The situation in Gaza is yet another factor: Gaza’s tunnel network has been a threat to both countries: for Egypt, it has served as a means of enrichment for smugglers on the Sinai, many of whom have ties to the local ISIS branch. For Israel, the tunnel’s implications are well known. Still, not everything is as prosaic; although their credibility has yet to be ascertained, recent reports have talked of the looming execution of mega-projects in the peninsula, involving possible land-swaps between Egypt and the Palestinians. The recent Rafah evacuation by the Egyptian army could be understood in this light, although such a project can hardly be construed as the only plausible rationale.

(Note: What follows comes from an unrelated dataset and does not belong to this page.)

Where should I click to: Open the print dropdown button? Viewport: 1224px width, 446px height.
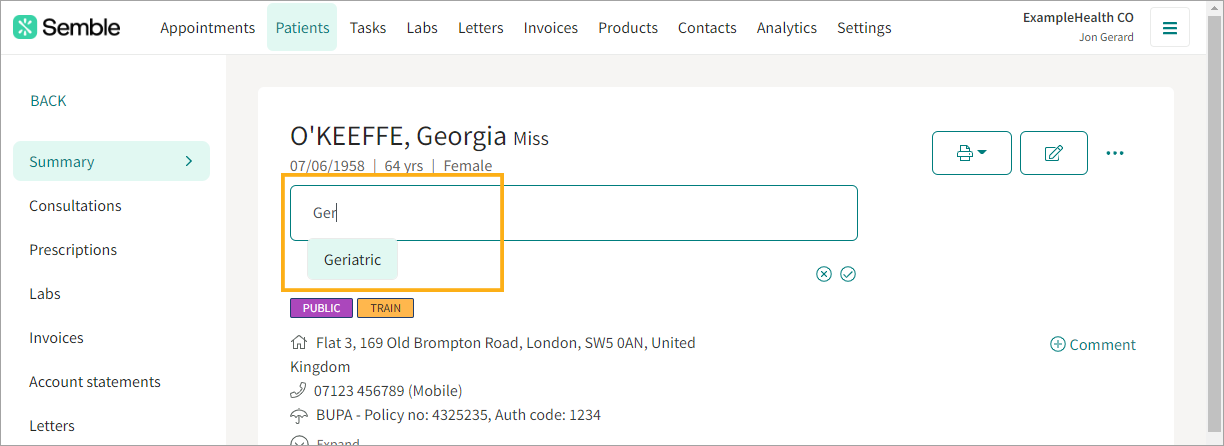pos(971,153)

Egyptian mediation in the Palestinian issue
Egypt has been steadily pursuing a mediating role in the Israeli/Palestinian conflict. Although President el-Sisi first committed Egypt as a middleman in May 2016, followed by Foreign Minister Sameh Shoukry’s visit to Israel in July of the same year, it wasn’t until September 2017 that the first public meeting between el-Sisi and Netanyahu took place. Even if one is unwilling to doubt the sincerity of these efforts, some obvious considerations should be borne in mind.
To begin with, Egypt has been experiencing a decline in regional influence, at the expense of other players such as Turkey, Iran and Saudi Arabia. While it is true that the post-Arab spring environment has displaced the Palestinian issue from the heart of Middle Eastern tension, the Palestinian arena is still conducive to the regional competition for hearts and minds. This does not mean that Egypt is willing to throw its weight behind any agreement. Rather, Egypt seems to envisage the gradual emasculation of Hamas and the complete ascent of the more pliant Fatah (in this it can be seen as in harmony with Israeli interests). That’s precisely the reason why Fatah is only willing to accept a roadmap if it is officially signed and carried out under direct Egyptian supervision. In the same vein, Egypt’s Palestinian activism could well be located within even broader geopolitical trends. One Palestinian scholar has recently described the Egyptian-Israeli talks on Gaza as an effort to strengthen a regional ‘moderate axis’. Whether this rapprochement has received the approval of traditional US allies remains to be seen, although most likely it has.
In its turn, Israel views its rapprochement with Egypt as a welcome opportunity to draw closer to Arab States. This could well be with an eye towards suffocating Iran by creating a basis for regional cooperation against it; one should not dismiss outright John Kerry’s recent disclosures about Egyptian and Israeli exhortations to bomb Iran slightly before the concluding of the JCPOA deal. In the words of an Israeli historian, Israel might also be attempting to divert the Palestinian question by getting closer to Arab states, all while going through the motions of seeking a resolution.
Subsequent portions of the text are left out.